Latency and Token-Aware Test-Time Compute
This addresses the practical deployment challenge of balancing performance and efficiency in LLM inference, particularly for agentic workflows, though it is incremental over existing test-time compute methods.
The paper tackles the problem of dynamic compute allocation for inference-time scaling in large language models, which typically overlooks latency and incremental decoding methods. Their framework explicitly incorporates both token cost and latency, achieving favorable accuracy-cost trade-offs on reasoning benchmarks.
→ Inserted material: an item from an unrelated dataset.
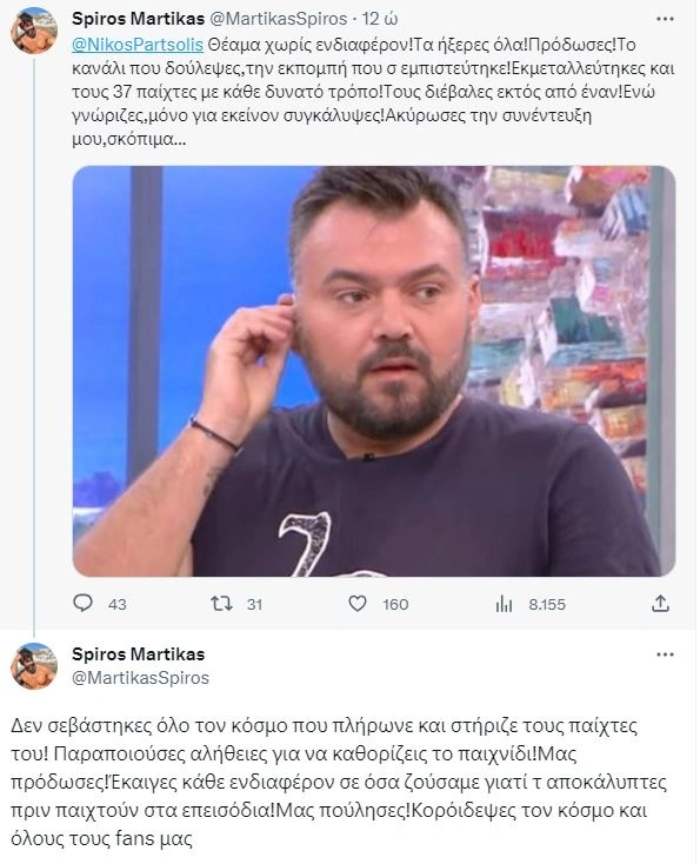Click the share upload icon
The width and height of the screenshot is (700, 864).
660,604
Inference-time scaling has emerged as a powerful way to improve large language model (LLM) performance by generating multiple candidate responses and selecting among them. However, existing work on dynamic allocation for test-time compute typically considers only parallel generation methods such as best-of-N, overlooking incremental decoding methods like beam search, and has largely ignored latency, focusing only on token usage. We formulate inference-time scaling as a problem of dynamic compute allocation and method selection, where the system must decide which strategy to apply and how much compute to allocate on a per-query basis. Our framework explicitly incorporates both token cost and wall-clock latency, the latter being critical for user experience and particularly for agentic workflows where models must issue multiple queries efficiently. Experiments on reasoning benchmarks show that our approach consistently outperforms static strategies, achieving favorable accuracy-cost trade-offs while remaining practical for deployment.